Exercise objective: Return every line in the rows below that contains the string "should", matching case exactly.

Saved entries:
---
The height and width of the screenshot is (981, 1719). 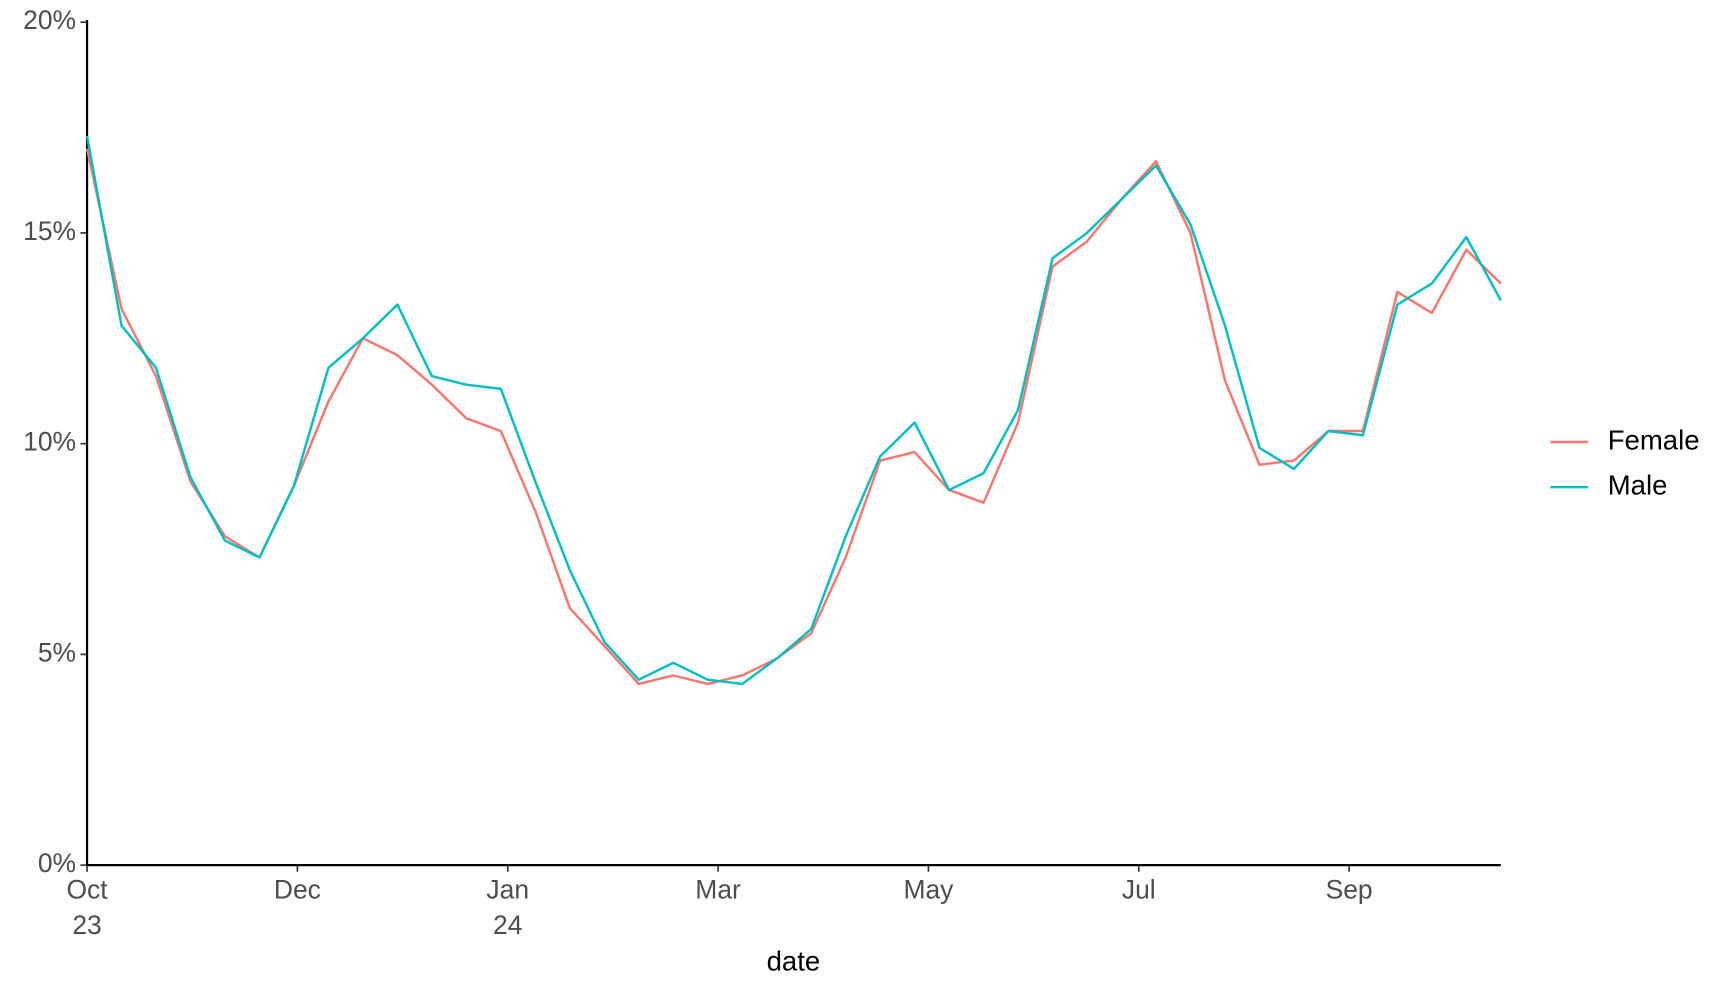 What do you see at coordinates (50, 442) in the screenshot?
I see `y-tick-label: 10%` at bounding box center [50, 442].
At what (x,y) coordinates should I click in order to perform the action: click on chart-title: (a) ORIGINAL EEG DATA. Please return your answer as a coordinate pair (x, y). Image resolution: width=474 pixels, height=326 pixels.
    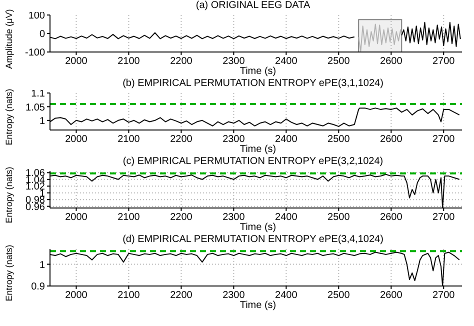
    Looking at the image, I should click on (253, 6).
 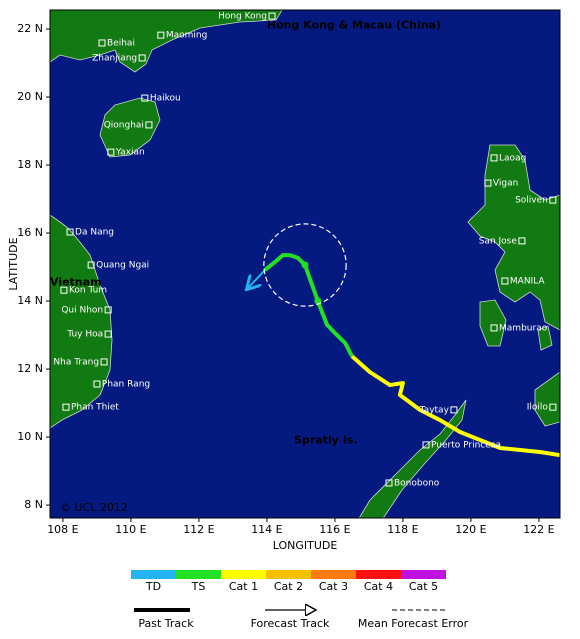 I want to click on category-label: Cat 4, so click(x=378, y=586).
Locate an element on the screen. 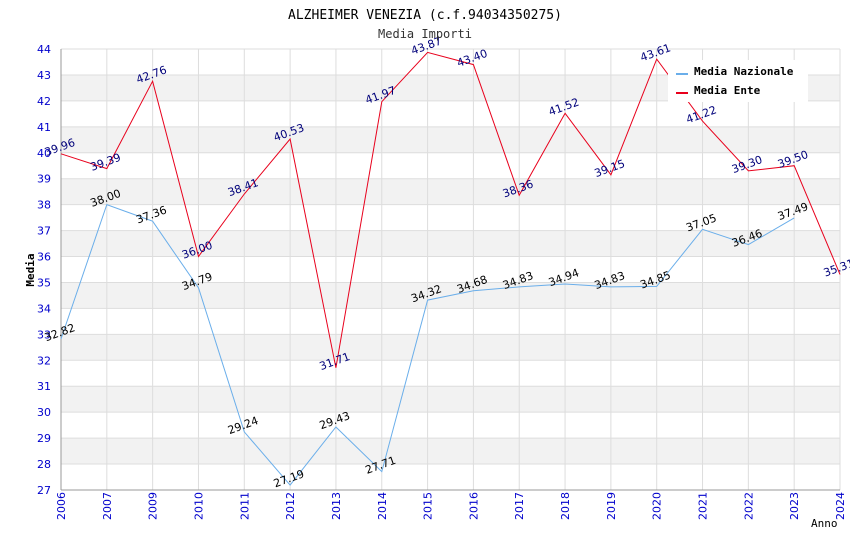  y-tick-label: 29 is located at coordinates (44, 438).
---
Task output:
At what (x,y) coordinates should I click in order to perform the action: click on chart-title: (a) ORIGINAL EEG DATA. Please return your answer as a coordinate pair (x, y). Image resolution: width=474 pixels, height=326 pixels.
    Looking at the image, I should click on (253, 6).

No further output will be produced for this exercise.